It appears you didn't read the entire thread???? Perhaps you should before taking the dealers side, unless you were the one who damaged my Colt and are still Gaslighting.??

If you order a brand new car, do you have to tell the dealer that you don't want to accept delivery if it has a few hundred miles on the odometer and a scratch on the door? Do you tell the dealer you don't want the salesman to shift it without engaging the clutch, or do you expect a basic level of compentcy and trust that they will respect and not damage your property?

Or do you expect to receive a MINT, sparkling new car? Would you accept it if damaged, swallow the financial loss
from the damage and the disappointment after the dealer / salesman lies & blames you?

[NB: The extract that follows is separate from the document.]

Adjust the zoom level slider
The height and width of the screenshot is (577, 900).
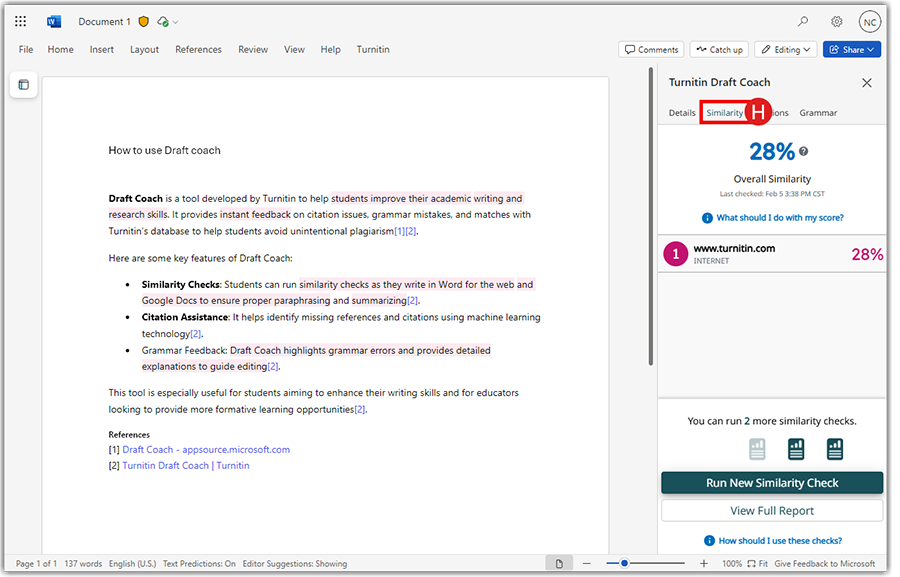pos(624,564)
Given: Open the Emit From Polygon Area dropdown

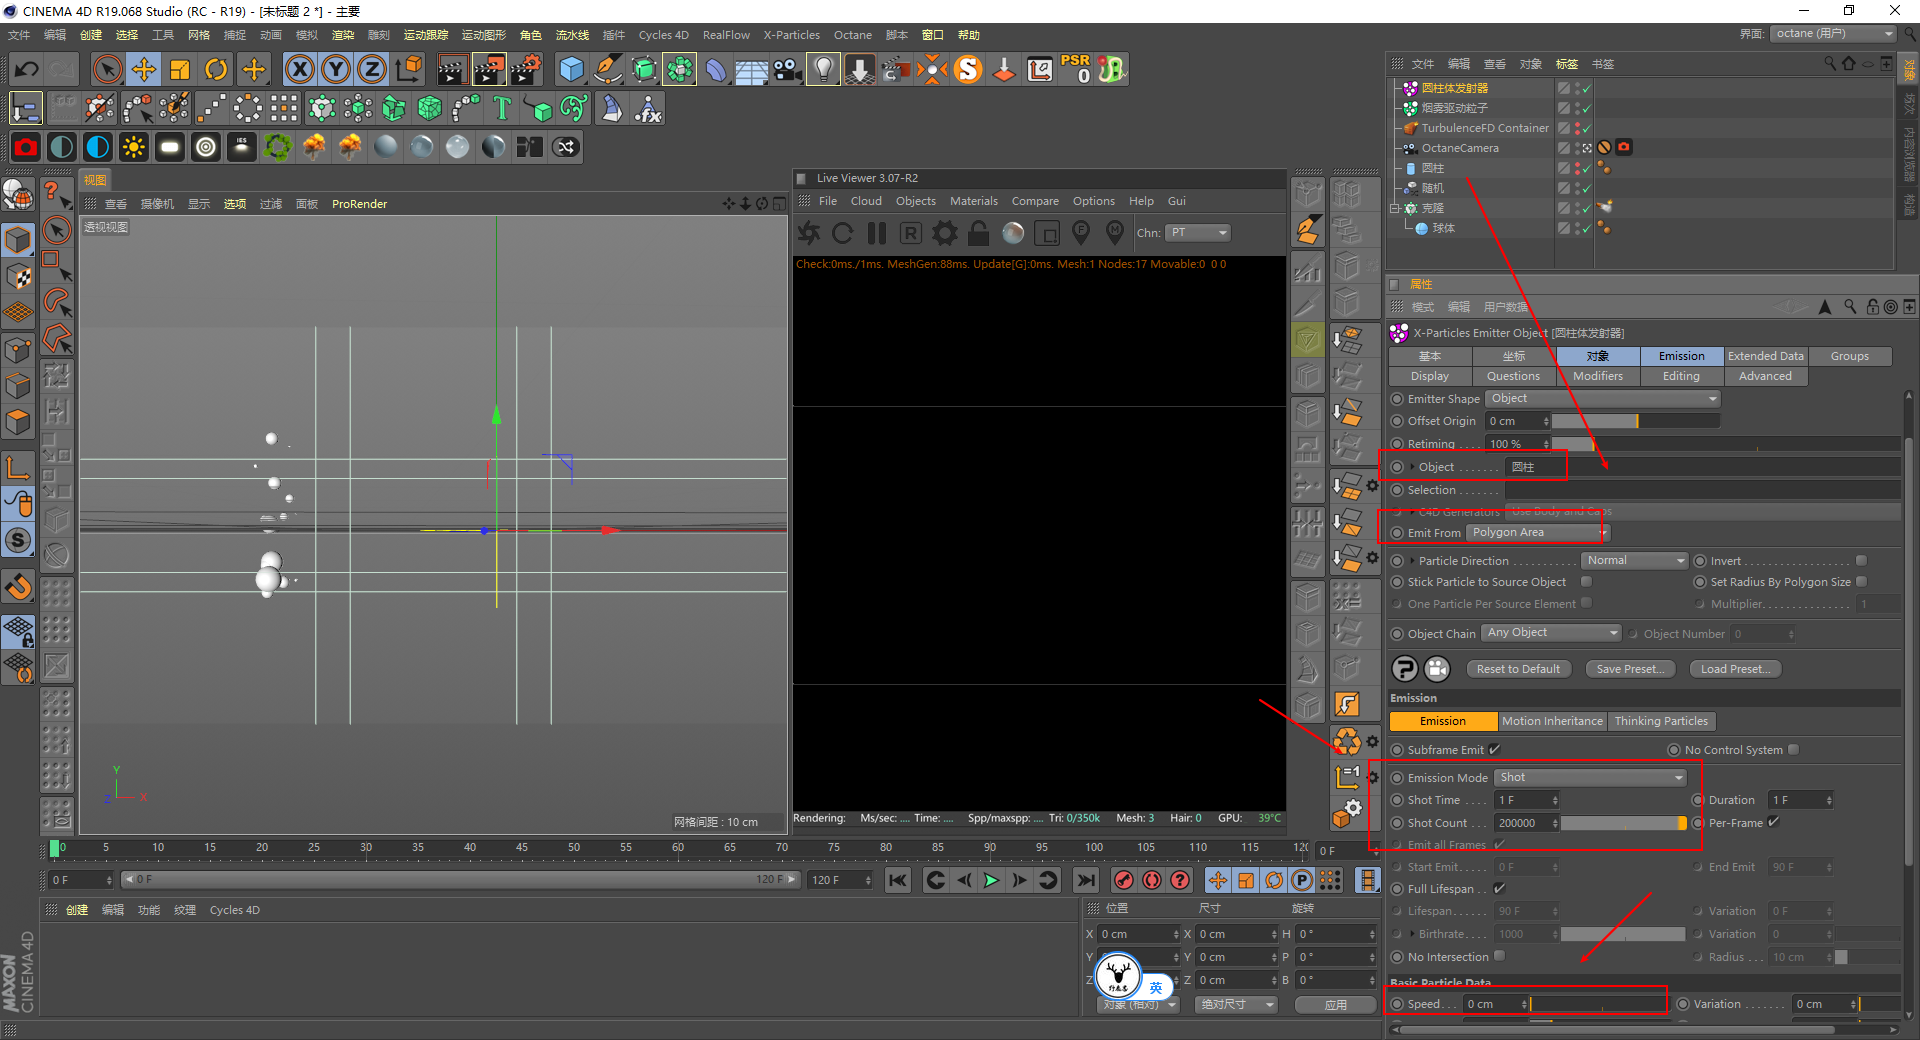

If your opinion is the Dealer was in the right and I'm in the wrong, you are certainly entitled to your opinion. Or, perhaps you should read the ENTIRE thread and think about it from a buyer's perspective before commenting.

I bought a brand new Colt. Through ignorant and improper handling, THEY damaged it. It COULD have been safety checked without damaging it.

This is why AFTER I contacted the Better Buisness Buero the dealer sent me a check for the damage, as they realized I would win in small claims Court and they would get additional bad publicity. Kind of hard to stay in buisness with a horrible reputation

Last edited by shurshot; January 3, 2020 at 10:28 AM.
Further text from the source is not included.